- [Data for this exercise]
((

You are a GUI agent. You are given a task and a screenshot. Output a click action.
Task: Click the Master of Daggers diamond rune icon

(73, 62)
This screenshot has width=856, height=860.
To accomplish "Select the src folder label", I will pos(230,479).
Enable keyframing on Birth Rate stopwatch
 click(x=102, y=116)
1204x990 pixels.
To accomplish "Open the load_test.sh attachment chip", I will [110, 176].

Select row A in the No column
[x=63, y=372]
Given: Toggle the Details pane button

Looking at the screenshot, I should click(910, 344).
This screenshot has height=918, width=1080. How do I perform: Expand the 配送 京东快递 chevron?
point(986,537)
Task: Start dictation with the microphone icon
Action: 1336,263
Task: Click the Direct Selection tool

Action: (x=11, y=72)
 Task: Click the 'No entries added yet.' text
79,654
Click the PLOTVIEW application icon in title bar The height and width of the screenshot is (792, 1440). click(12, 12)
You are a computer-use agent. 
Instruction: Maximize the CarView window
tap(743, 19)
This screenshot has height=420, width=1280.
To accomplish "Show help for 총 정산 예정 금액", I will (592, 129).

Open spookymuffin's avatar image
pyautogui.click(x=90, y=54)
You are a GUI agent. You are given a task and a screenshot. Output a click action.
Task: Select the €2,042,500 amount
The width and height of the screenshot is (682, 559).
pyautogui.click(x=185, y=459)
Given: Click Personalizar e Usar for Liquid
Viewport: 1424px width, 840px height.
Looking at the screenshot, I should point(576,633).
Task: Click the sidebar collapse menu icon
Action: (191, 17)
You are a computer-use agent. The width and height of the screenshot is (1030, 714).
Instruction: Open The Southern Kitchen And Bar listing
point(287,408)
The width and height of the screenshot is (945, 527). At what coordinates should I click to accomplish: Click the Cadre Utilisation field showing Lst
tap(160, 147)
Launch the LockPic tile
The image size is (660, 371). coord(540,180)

))

- [Work order] Return the lines beginning at the one that contains "This screenshot has height=420, width=1280." and continuing through the last line of the data, exactly as they stand and without any others.

- [Response to this task]
This screenshot has height=420, width=1280.
To accomplish "Show help for 총 정산 예정 금액", I will (592, 129).

Open spookymuffin's avatar image
pyautogui.click(x=90, y=54)
You are a GUI agent. You are given a task and a screenshot. Output a click action.
Task: Select the €2,042,500 amount
The width and height of the screenshot is (682, 559).
pyautogui.click(x=185, y=459)
Given: Click Personalizar e Usar for Liquid
Viewport: 1424px width, 840px height.
Looking at the screenshot, I should point(576,633).
Task: Click the sidebar collapse menu icon
Action: (191, 17)
You are a computer-use agent. The width and height of the screenshot is (1030, 714).
Instruction: Open The Southern Kitchen And Bar listing
point(287,408)
The width and height of the screenshot is (945, 527). At what coordinates should I click to accomplish: Click the Cadre Utilisation field showing Lst
tap(160, 147)
Launch the LockPic tile
The image size is (660, 371). coord(540,180)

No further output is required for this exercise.